“Russia used to be the Soviet Union. Afghanistan made it Russia, because they went bankrupt fighting in Afghanistan. Russia. … The reason Russia was in Afghanistan was because terrorists were going into Russia. They were right to be there. The problem is, it was a tough fight. And literally they went bankrupt; they went into being called Russia again, as opposed to the Soviet Union. You know, a lot of these places you’re reading about now are no longer part of Russia, because of Afghanistan.”
The overlap between the fall of the Soviet Union and its foray into Afghanistan is obvious. The USSR invaded in 1979 and left a decade later, in 1989. The superpower dissolved shortly thereafter in 1991.
But correlation is not causation. And Trump — who was using that anecdote to argue that the United States should pull out of Afghanistan and Syria — is really straining for causation here.
Let’s take this piece by piece.
“Russia used to be the Soviet Union.”
This might be the truest thing Trump said, but it’s only partially true. While Russia and the Soviet Union are often used interchangeably, there were 14 other republics also bundled into the USSR. Today’s Russia has about half the population of the Soviet Union. But we’ll forgive the president this popular shorthand.
“Afghanistan made it Russia, because they went bankrupt fighting in Afghanistan. Russia. ... And literally they went bankrupt; they went into being called Russia again, as opposed to the Soviet Union."
First off, “bankrupt” isn’t the correct term. The Soviet economy did collapse, but bankruptcy entails the dissolution of debts, and Russia assumed responsibility for most of the Soviet obligations after 1991. (This is a distinction, it bears noting, that Trump should be well familiar with.)
As for Afghanistan’s role? It was perhaps among the many reasons the USSR collapsed. But it was not the reason.

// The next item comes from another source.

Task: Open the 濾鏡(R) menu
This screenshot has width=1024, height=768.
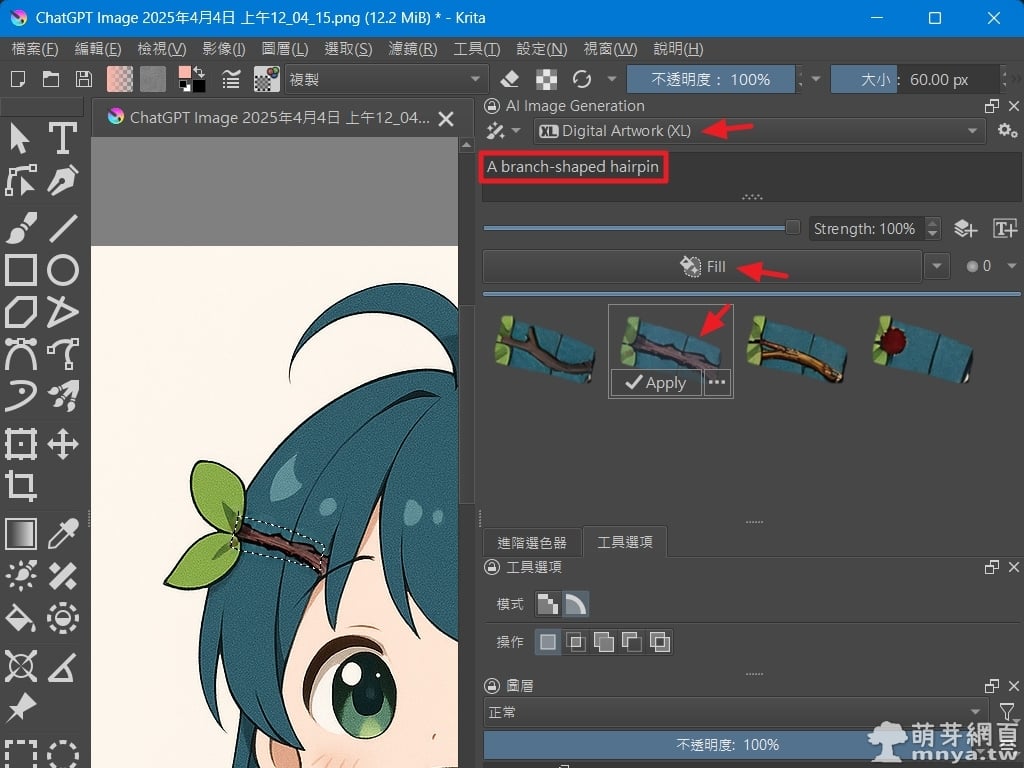Action: (x=413, y=49)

"I think most scholars would agree that Afghanistan was a contributing factor in the Soviet collapse, but I don’t think anyone would go so far as to pin sole blame for the collapse on Afghanistan or to say that the Soviets went ‘bankrupt fighting in Afghanistan,’ ” said Sarah Cameron, a historian who studies Russia and the Soviet Union at the University of Maryland.

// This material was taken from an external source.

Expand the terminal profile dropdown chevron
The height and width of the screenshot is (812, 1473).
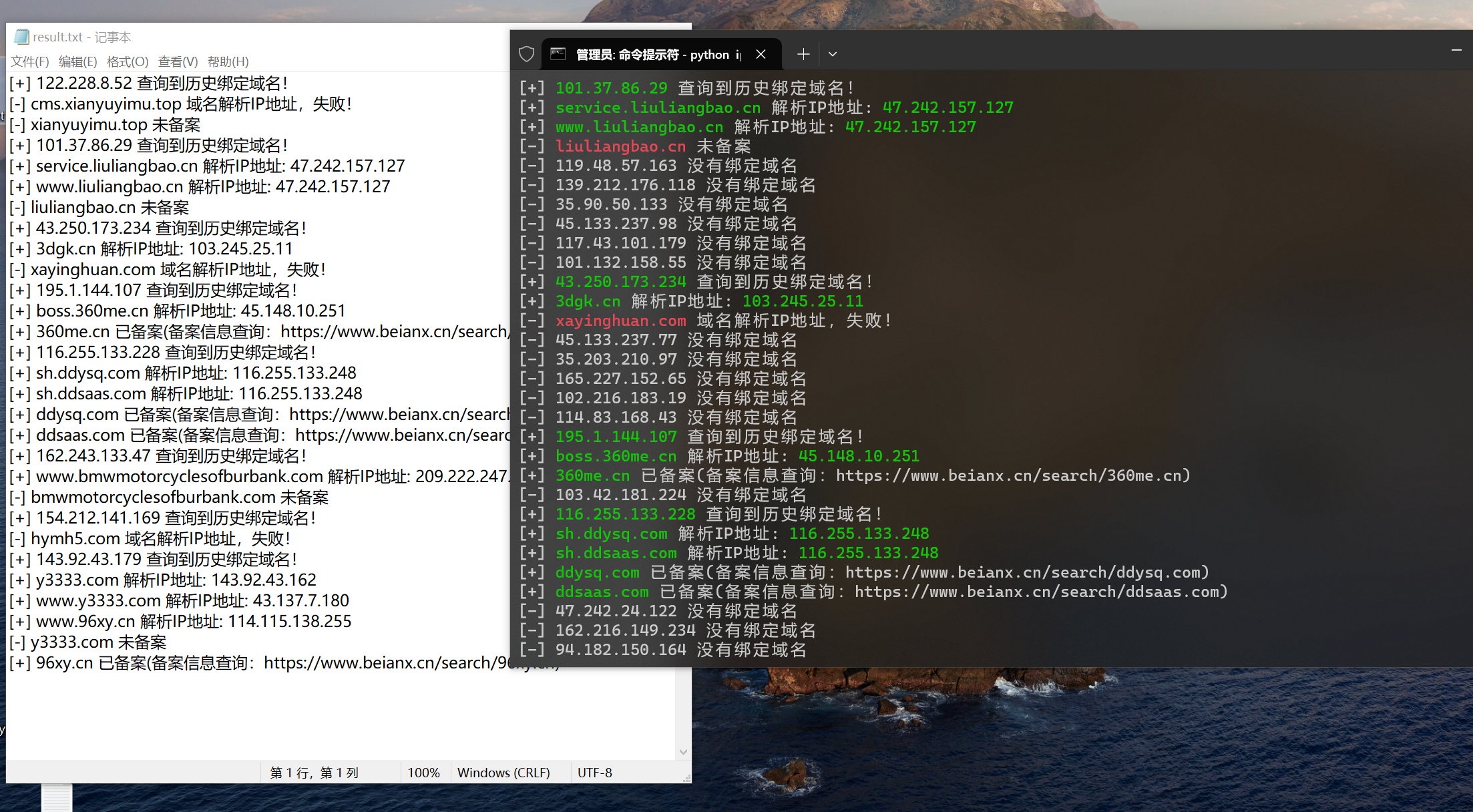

And Afghanistan’s role in the collapse was more military- and perception-based than economic. A world power that helped defeat Nazi Germany and had crushed uprisings within its borders was suddenly viewed as weak and unable to control a small country.

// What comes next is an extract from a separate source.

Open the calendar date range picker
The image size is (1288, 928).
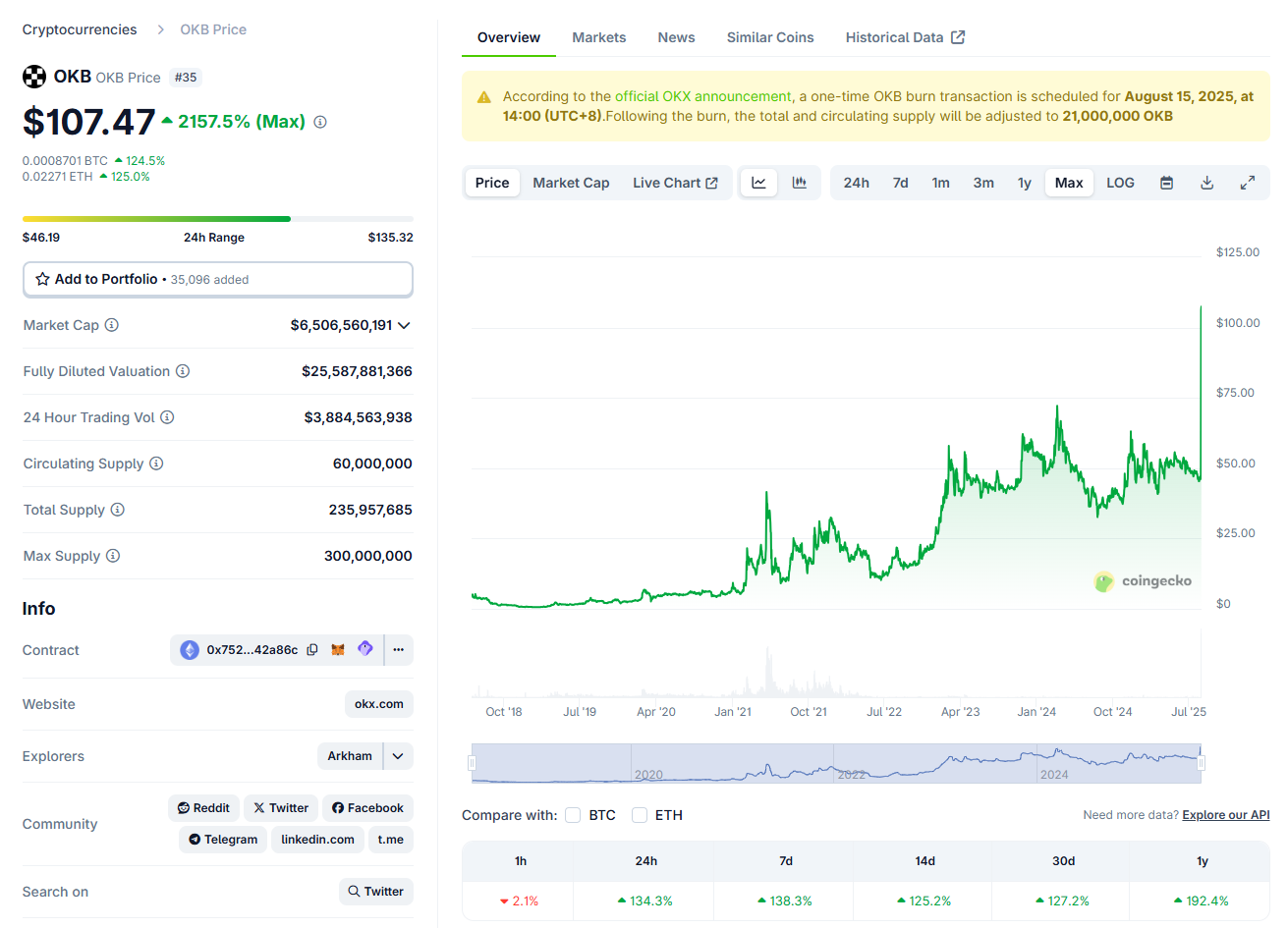pos(1166,183)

“The moral, social and political costs of the war were substantial and contributed to the crisis of the Soviet Union, but it wasn’t a decisive financial burden,” said Eric Lohr, another expert at American University. “By far, the Soviet Union’s biggest financial problem was declining oil prices through the ’80s. Then Perestroika [a political and economic restructuring] unleashed all kinds of problems that hit the performance of the state economy, the state budget. The costs of Afghanistan were significant, but not on anything like that scale.”
“The reason Russia was in Afghanistan was because terrorists were going into Russia.”
This is simply not true. The Soviet Union ventured into Afghanistan as part of its effort to prop up communism abroad, not because terrorists were striking the Soviet homeland.
“The most shameless Soviet propagandist never claimed that Afghan terrorists were attacking Russia,” said Barnett Rubin, an Afghanistan expert at New York University. “You can read all Soviet media in the 1980s and never find anything this ridiculous.”
There was ultimately a problem with extremism in Afghanistan, but it developed largely after the USSR left, and the mujahideen groups that sprang up to fight the Soviets devolved into the Taliban.
“They were right to be there.”
This isn’t so much a fact check as an aside. It’s remarkable and unprecedented for a president of the United States to argue that the Soviet Union was right to be in Afghanistan, regardless of the purported reasons. The United States, after all, was on the other side, aiding the mujahideen.
"A lot of these places you’re reading about now are no longer part of Russia, because of Afghanistan.”
It’s not clear to what Trump is referring when he says “a lot of the places you’re reading about.” The other countries that used to be part of the Soviet Union are: Armenia, Azerbaijan, Belarus, Estonia, Georgia, Kazakhstan, Kyrgyzstan, Latvia, Lithuania, Moldova, Tajikistan, Turkmenistan, Ukraine and Uzbekistan. About the only one that is regularly in the news is Ukraine — thanks to the Russian incursion into Crimea.